WHAT IS EXPECTED: Pull out every line below that holds the word "resolution".

• • •

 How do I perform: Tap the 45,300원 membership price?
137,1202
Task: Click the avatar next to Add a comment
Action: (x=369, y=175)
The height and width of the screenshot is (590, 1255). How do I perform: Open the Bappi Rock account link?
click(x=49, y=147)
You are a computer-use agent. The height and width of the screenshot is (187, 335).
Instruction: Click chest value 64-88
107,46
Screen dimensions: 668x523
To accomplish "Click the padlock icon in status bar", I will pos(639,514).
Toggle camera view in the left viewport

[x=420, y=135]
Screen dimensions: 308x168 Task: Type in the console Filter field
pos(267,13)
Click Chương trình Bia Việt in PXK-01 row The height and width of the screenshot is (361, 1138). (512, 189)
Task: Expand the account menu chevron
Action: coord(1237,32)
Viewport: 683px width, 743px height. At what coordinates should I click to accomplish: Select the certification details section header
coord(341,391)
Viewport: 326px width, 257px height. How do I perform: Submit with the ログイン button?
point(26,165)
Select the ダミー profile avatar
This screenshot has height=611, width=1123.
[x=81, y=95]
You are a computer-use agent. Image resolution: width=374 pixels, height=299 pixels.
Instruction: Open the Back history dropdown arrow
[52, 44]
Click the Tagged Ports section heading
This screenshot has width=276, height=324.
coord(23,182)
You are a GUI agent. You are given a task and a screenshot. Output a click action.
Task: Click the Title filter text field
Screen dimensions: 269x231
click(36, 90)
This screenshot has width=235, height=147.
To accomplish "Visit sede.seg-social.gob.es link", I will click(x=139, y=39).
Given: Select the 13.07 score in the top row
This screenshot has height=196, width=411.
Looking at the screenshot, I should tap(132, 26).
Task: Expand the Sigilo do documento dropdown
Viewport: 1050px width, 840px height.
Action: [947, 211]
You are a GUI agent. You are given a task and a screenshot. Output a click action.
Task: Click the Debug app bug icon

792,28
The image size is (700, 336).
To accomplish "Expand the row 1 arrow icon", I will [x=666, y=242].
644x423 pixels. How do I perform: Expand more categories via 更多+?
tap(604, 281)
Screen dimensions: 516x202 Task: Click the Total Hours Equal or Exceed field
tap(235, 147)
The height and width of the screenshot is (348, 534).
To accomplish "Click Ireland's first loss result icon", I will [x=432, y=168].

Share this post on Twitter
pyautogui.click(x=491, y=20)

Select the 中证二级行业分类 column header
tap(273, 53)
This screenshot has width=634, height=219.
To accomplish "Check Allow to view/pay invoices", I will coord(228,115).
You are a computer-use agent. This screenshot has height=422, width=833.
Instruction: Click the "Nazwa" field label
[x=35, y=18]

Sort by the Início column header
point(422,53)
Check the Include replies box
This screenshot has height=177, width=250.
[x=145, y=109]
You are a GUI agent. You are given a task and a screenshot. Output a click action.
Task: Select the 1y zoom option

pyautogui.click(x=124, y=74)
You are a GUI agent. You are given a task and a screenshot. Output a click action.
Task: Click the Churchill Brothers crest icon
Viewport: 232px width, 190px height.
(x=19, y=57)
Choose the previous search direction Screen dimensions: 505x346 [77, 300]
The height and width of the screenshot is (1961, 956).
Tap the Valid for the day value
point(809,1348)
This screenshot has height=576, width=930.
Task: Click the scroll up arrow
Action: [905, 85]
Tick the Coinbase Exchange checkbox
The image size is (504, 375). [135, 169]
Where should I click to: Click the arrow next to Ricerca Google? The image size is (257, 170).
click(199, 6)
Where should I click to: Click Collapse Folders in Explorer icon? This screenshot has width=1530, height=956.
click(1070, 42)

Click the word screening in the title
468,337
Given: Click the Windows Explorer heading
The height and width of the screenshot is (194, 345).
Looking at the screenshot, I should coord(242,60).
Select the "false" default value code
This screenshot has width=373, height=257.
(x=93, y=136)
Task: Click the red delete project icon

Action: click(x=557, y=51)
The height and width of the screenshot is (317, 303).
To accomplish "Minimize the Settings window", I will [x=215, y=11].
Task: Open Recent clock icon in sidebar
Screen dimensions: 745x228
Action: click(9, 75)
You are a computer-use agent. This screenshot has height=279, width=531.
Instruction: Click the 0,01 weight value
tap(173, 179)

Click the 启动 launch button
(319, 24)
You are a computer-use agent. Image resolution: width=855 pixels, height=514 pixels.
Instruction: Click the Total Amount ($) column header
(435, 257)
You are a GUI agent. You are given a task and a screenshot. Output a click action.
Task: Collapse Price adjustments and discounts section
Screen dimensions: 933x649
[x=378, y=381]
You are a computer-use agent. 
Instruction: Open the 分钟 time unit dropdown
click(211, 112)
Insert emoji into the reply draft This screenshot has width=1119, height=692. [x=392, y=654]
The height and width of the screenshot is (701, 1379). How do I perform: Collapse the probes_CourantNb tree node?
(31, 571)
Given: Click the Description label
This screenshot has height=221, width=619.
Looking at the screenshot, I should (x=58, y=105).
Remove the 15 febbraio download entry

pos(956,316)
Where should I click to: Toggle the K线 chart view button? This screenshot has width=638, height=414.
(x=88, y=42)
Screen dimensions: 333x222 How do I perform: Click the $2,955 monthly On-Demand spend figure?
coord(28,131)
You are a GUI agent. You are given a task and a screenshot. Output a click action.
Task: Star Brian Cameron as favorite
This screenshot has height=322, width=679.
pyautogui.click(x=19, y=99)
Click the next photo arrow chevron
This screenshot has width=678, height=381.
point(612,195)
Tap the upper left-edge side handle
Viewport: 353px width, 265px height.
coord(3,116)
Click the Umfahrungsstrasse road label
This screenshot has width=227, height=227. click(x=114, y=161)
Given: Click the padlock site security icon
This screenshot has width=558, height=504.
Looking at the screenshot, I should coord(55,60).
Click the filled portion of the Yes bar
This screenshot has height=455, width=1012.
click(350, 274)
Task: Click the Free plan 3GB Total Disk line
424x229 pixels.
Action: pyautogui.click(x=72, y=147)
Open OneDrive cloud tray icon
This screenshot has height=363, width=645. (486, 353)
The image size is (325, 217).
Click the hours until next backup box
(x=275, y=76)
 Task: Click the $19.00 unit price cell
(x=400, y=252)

• • •

TASK RESPONSE:
You are a computer-use agent. Image resolution: width=374 pixels, height=299 pixels.
You are a computer-use agent. Image resolution: width=855 pixels, height=514 pixels.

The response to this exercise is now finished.